- **Assignment**: Reproduce the passage of the accounting policy excerpt starting at "Services and other revenue consist" and ending at "the common stock.", keeping every word and character unchanged.

Amounts billed to customers related to shipping and handling are classified as shipping revenue. The Company has elected to recognize the cost for freight and shipping when control over vehicles has transferred to the customer as an operating expense.

 

Subscription revenue

 

Subscription revenue from revenue sharing with Destination Fleet Operators (“DFO’s”) and other vehicle rental agreements is recorded in the month the vehicles in the Company’s fleet is rented. The Company established its rental fleet in late March 2019. For the rental fleet, the Company retains title and ownership to the vehicles and places them in DFO’s in resort communities that typically rent golf cars for use in those communities.

 

Services and other revenue

 

Services and other revenue consist of non-warranty after-sales vehicle services. Revenue is typically recognized at a point in time when services and replacement parts are provided.

 

Stock-Based Compensation

 

The Company accounts for stock-based compensation in accordance with ASC 718, Compensation-Stock Compensation (“ASC 718”). Under the fair value recognition provisions, stock-based compensation cost is measured at the grant date based on the fair value of the award and is recognized as compensation expense on a straight-line basis over the requisite service period, based on the terms of the awards. The Company calculates the fair value of option grants utilizing the Black-Scholes pricing model and estimates the fair value of the stock based upon the estimated fair value of the common stock.

- **Data provided**:

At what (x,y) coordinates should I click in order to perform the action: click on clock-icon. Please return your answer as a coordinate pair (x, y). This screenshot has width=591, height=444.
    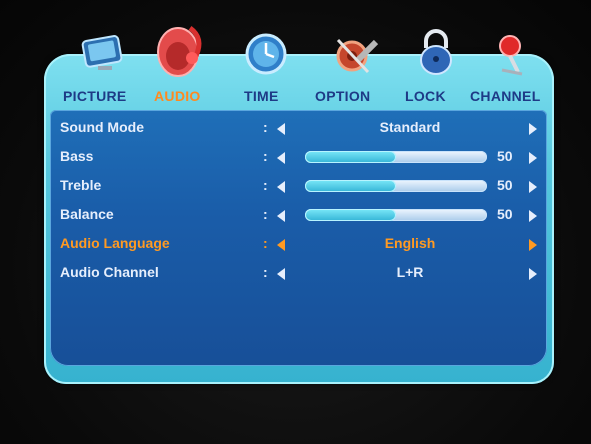
    Looking at the image, I should click on (268, 56).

- **Your response**:
Services and other revenue consist of non-warranty after-sales vehicle services. Revenue is typically recognized at a point in time when services and replacement parts are provided.

 

Stock-Based Compensation

 

The Company accounts for stock-based compensation in accordance with ASC 718, Compensation-Stock Compensation (“ASC 718”). Under the fair value recognition provisions, stock-based compensation cost is measured at the grant date based on the fair value of the award and is recognized as compensation expense on a straight-line basis over the requisite service period, based on the terms of the awards. The Company calculates the fair value of option grants utilizing the Black-Scholes pricing model and estimates the fair value of the stock based upon the estimated fair value of the common stock.